Dozens of Docker Hub images remain infected with the XZ Utils backdoor

📟 News

Date: 14/08/2025

Analysts at Binarly have discovered at least 35 images on Docker Hub that are still infected with the backdoor that infiltrated xz Utils last year. The researchers warned that this potentially puts users, organizations, and their data at risk.

Binarly explains that many CI/CD pipelines, developers, and production systems pull images directly from Docker Hub, using them as the base for their own containers. If those images are compromised, every new build will inherit the vulnerability or malicious code.

Recall that the backdoor in the popular XZ Utils package was accidentally discovered in 2024, and the incident received significant attention. As a result, the issue was assigned the identifier CVE-2024-3094, and it received a score of 10 out of 10 on the CVSS scale.

Because xz Utils and its bundled liblzma library are very popular and included in most Linux distributions (and are also used by many applications for Linux and macOS), the discovery of the malware has shaken the entire open-source community.

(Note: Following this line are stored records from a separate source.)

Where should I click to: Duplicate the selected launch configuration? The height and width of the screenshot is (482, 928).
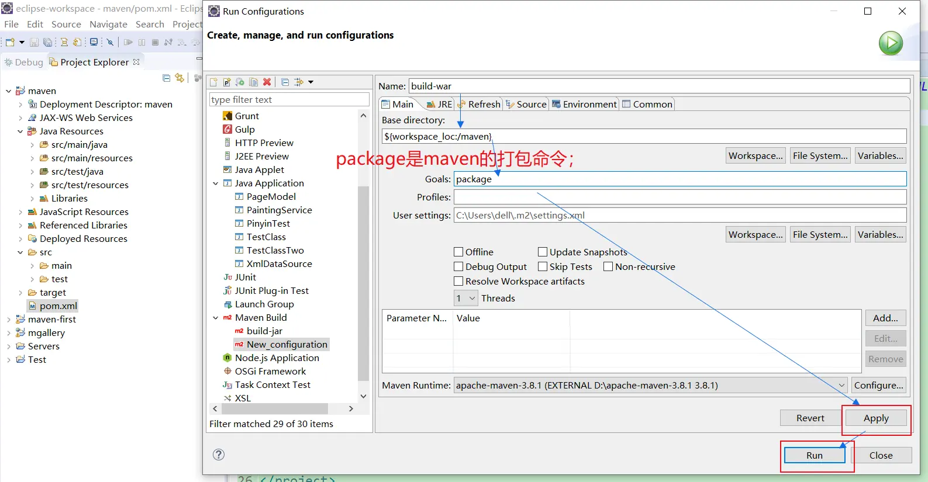(253, 82)
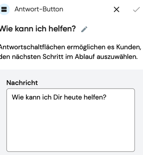
Task: Click the word 'kann' in the bold heading
Action: click(24, 29)
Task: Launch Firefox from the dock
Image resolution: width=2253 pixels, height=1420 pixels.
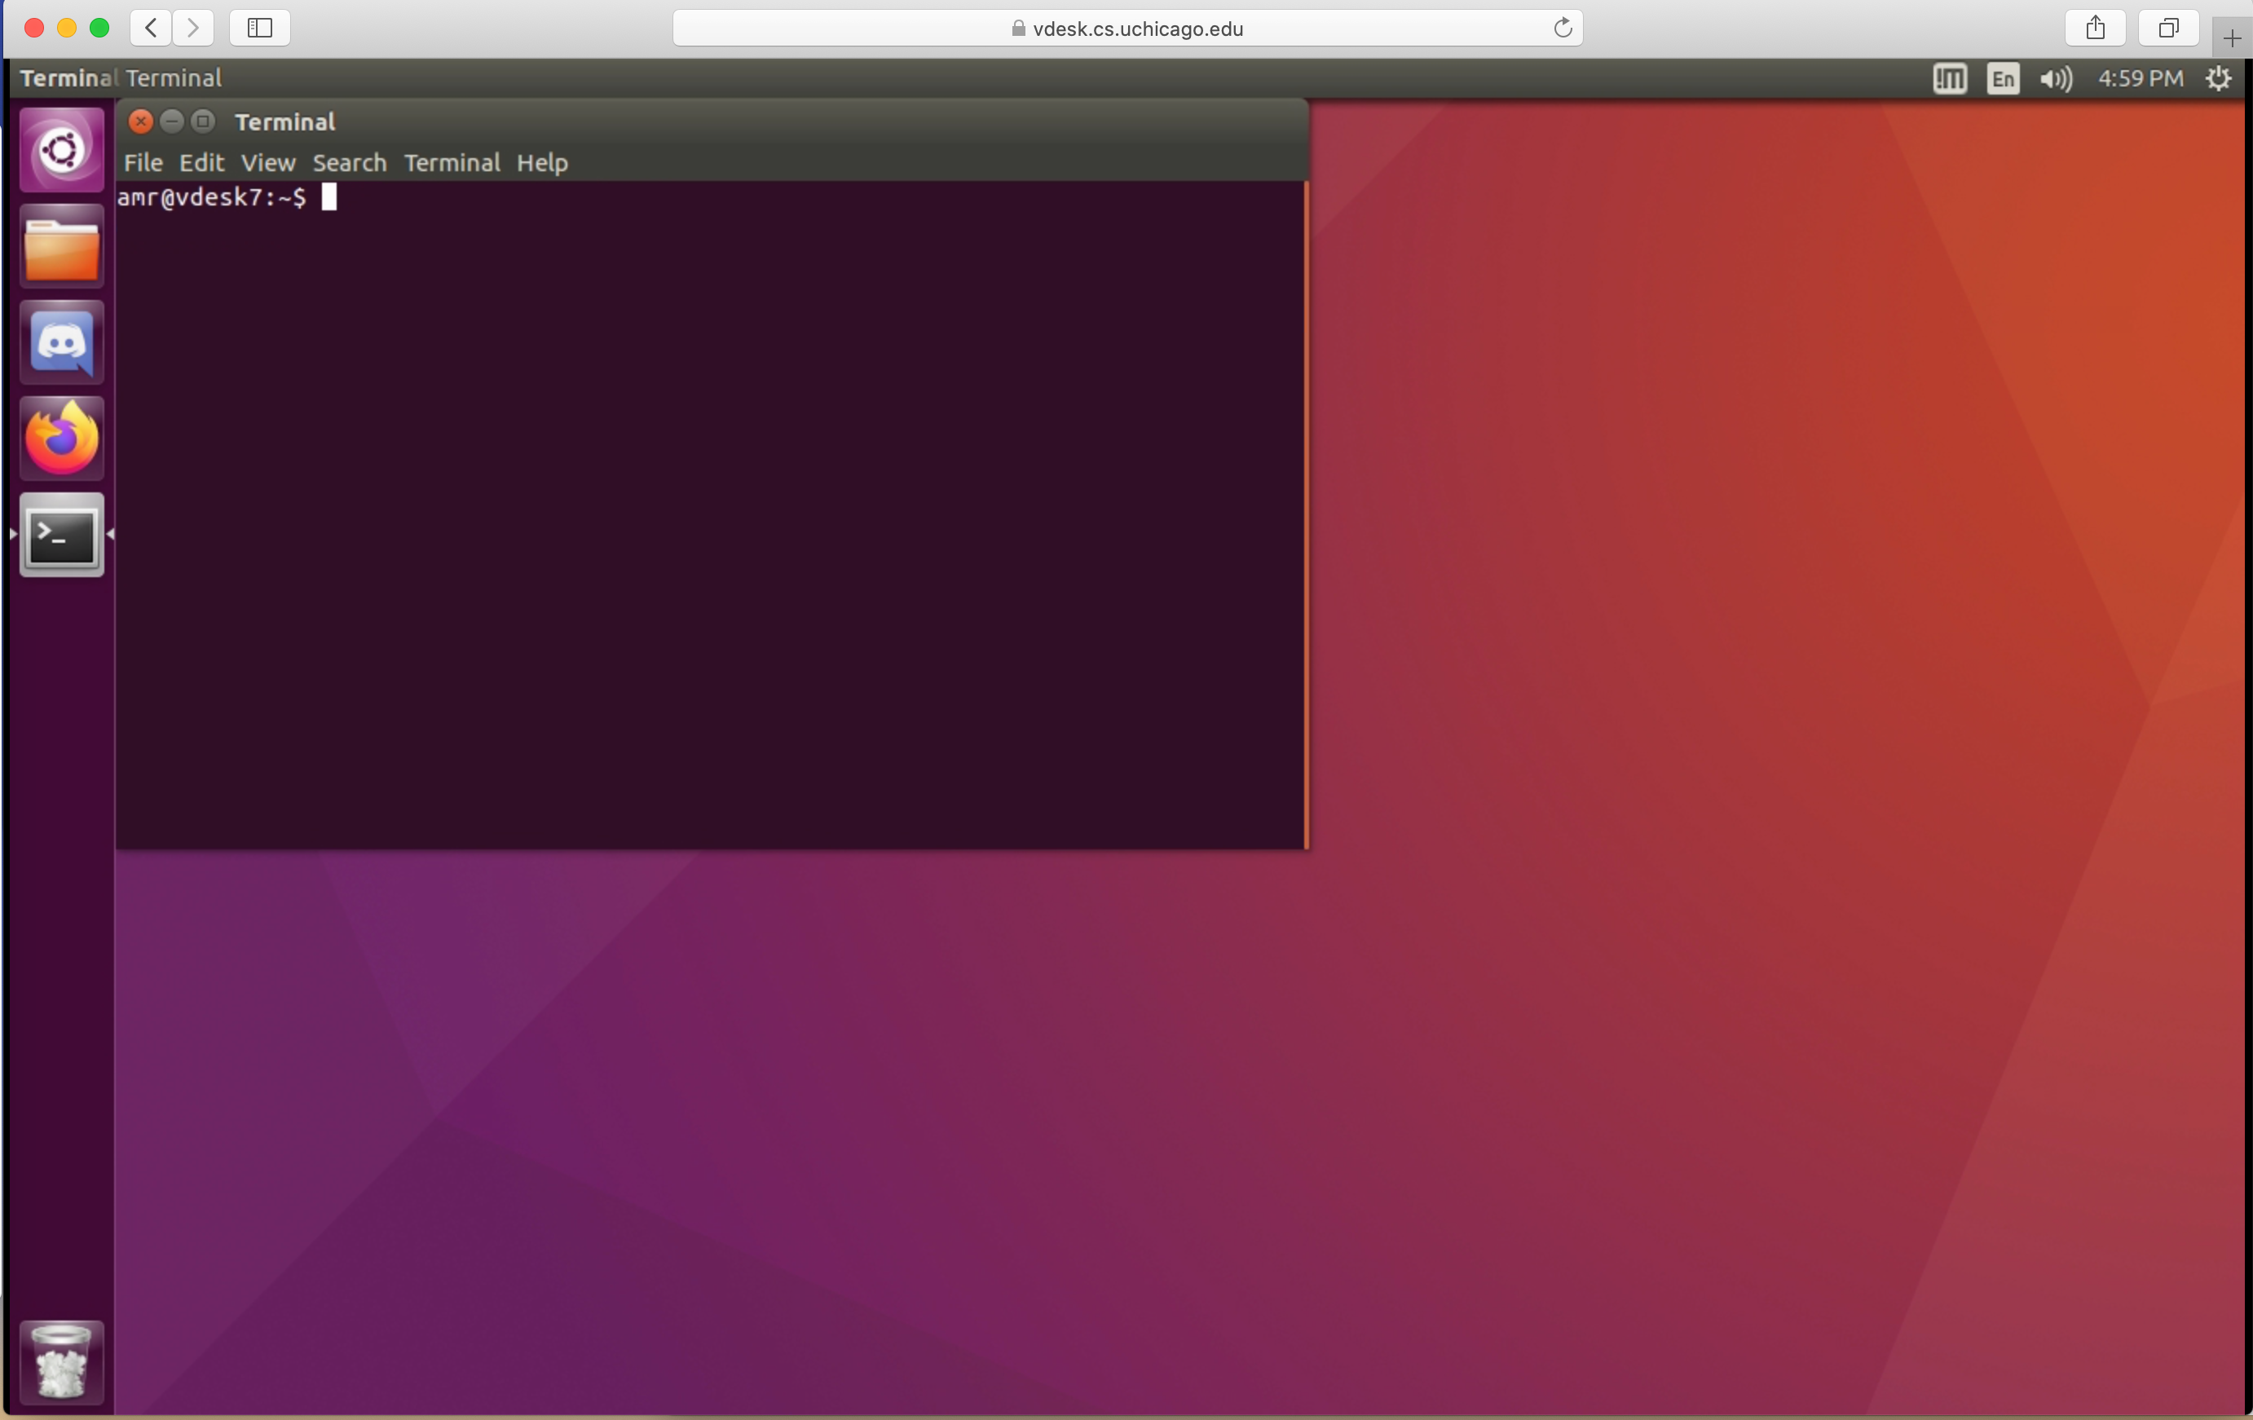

An investigation conducted last year showed that the backdoor operation was carefully planned and spanned several years, with the attackers spending a long time preparing their attack and gaining the trust of the xz Utils maintainer, Lasse Collin (aka Larhzu).

The backdoor intercepted and redirected SSH RSA key decryption operations (the RSA_public_decrypt function) in OpenSSH through the IFUNC mechanism of the glibc library. As a result, if an attacker connected via SSH to the compromised system using a special private key, they could bypass authentication and remotely execute commands with root privileges.

Since the malicious code ultimately shipped in the official packages of Linux distributions (for example, Debian, Fedora, openSUSE, and Red Hat), the XZ Utils infection became one of the most serious compromises of last year.

As Binarly specialists reported this week, the supply-chain issues caused by the XZ Utils compromise are still relevant, as dozens of infected images remain on Docker Hub.

“We discovered that some of these compromised images [due to XZ Utils] are still publicly available on Docker Hub. And what’s worse—additional images were built on top of these infected base images, leading to a cascading infection,” the researchers say.

In total, specialists found 35 such images that are still available for download. The analysts emphasize that this number only partially reflects the true scale of the problem, as they did not perform a full scan of the platform.

Researchers were most surprised by the fact that the Debian developers did not remove the 64-bit images with the infected version of the library from Docker Hub.

In response, Debian stated that they deliberately chose not to remove these images from the repository and preserved them as historical artifacts. At the same time, users are strongly advised to work only with current images rather than old ones.

The maintainers say they made this decision because they considered exploitation unlikely. For example, to use the backdoor, sshd must be installed and running in the container, the attacker must have network access to the container’s SSH service, and they must use a private key that matches the backdoor’s activation logic.

Binarly experts criticized this approach, emphasizing that the mere public availability of these images creates a significant risk of accidental downloading or use in automated builds.

The same applies to all images that may contain a compromised version of XZ Utils. The researchers remind users to always manually verify that the library is present in a safe version 5.6.2 or newer (the latest stable version is 5.8.1).

“The XZ Utils backdoor incident demonstrates that even malicious code introduced for a short time can go unnoticed in official container images for an extended period and can spread throughout the Docker ecosystem,” the experts conclude. “This underscores that such artifacts can persist and propagate stealthily in CI/CD pipelines and container ecosystems, and it confirms the critical need for continuous monitoring at the binary level, rather than merely tracking versions.”